Allow headers to be replaced

The separation based on space is safe, thanks to the definition of the "field-name" production, which in turn is a "token", the production of which does prohibit white space (RFC2616, §2.2) (see the "separators" production).

However, if $replace is false, the $stored_headers nonetheless contains a single row per field-name, although multiple headers are allowed to define the same field-name, as in:

drupal_set_header('WWW-Authenticate: Negotiate');
drupal_set_header('WWW-Authenticate: NTLM', false);

which this implementation does not cover: a drupal_get_header() after this would only return the "NTLM" header, in spite of the "false" passed to drupal_set_header.

I'm not sure there is a guarantee from PHP regarding the order in which the headers are sent when mixing numeric and non-numeric keys as you are doing. But HTTP/1.1 §4.2 specifies that the order in which the headers for the same key are send IS significant, so the code MUST make sure they are output in the order the caller intended, and I think it would be better to make the keys clearer.

Also, if a given key happens to be numeric, like drupal_set_header("0: 42"); I think it will be stored as $stored_headers["1"] and you will probably get the expected result when a repeated header happens, since the real numeric keys do not have the same type, but that really seems relying on an edge behaviour.

What would you think or storing things along the lines of:

$stored_headers[$key][] = $value;

This would allow headers under the same key to be automatically ordered. The order of headers of different keys is NOT significant anyway, as per the same 4.2 section.

I suggest using comma as separator between multiple headers with the same field-name, i.e. "WWW-Authenticate: Negotiate,NTLM". This combined form is equivalent to sending the two headers separately (section 4.2 again).

Note that field-names are case-insensitive, so in the following example, the latter should overwrite the former, and the string "123" should not appear in the output from drupal_get_headers().
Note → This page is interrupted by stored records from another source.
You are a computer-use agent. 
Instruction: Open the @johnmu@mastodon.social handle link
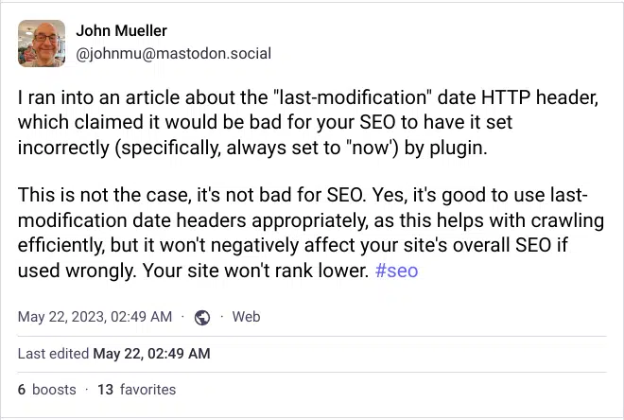(x=174, y=53)
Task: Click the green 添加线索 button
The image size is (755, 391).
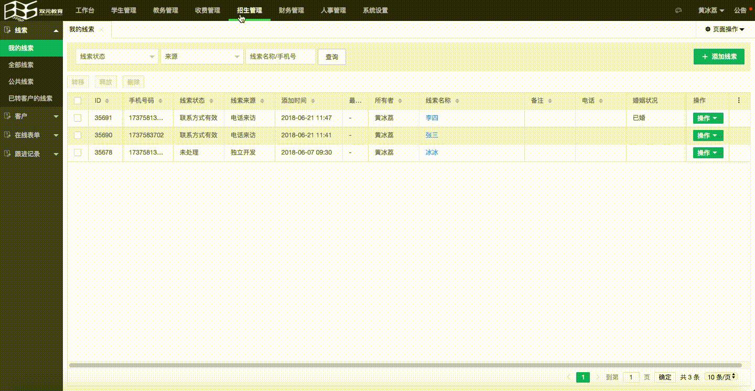Action: coord(718,57)

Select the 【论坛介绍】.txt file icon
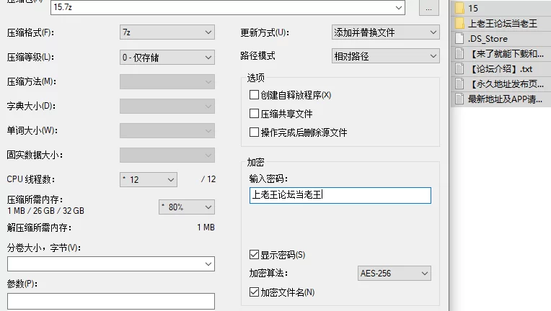click(459, 68)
drupal_set_header('FOO: 123');
drupal_set_header('foo: 456', TRUE);

I believe you should explode on colon rather than space, because the space is optional - i.e. to support calls like this:
drupal_set_header('Foo:Bar');

@c960657: good points about explode.

Comma syntax is fine, and actually a bit more bandwidth-efficient, although not by much. But to make things clear, it should only be used when actually outputting the headers, not be a requirement of drupal_set_header, because forcing the app developer to merge his calls is an undue limitation. And since the headers are currently not buffered, but sent with each call, it does not seem feasible unless that "synchronous output" choice is removed.

Just to be clear, I wasn't suggesting a change in the way headers are sent, only how they are stored internally and returned by drupal_get_headers().

With the changes in #147310: Implement better cache headers for reverse proxies, drupal_set_header() now supports both replacing, unsetting and appending to headers.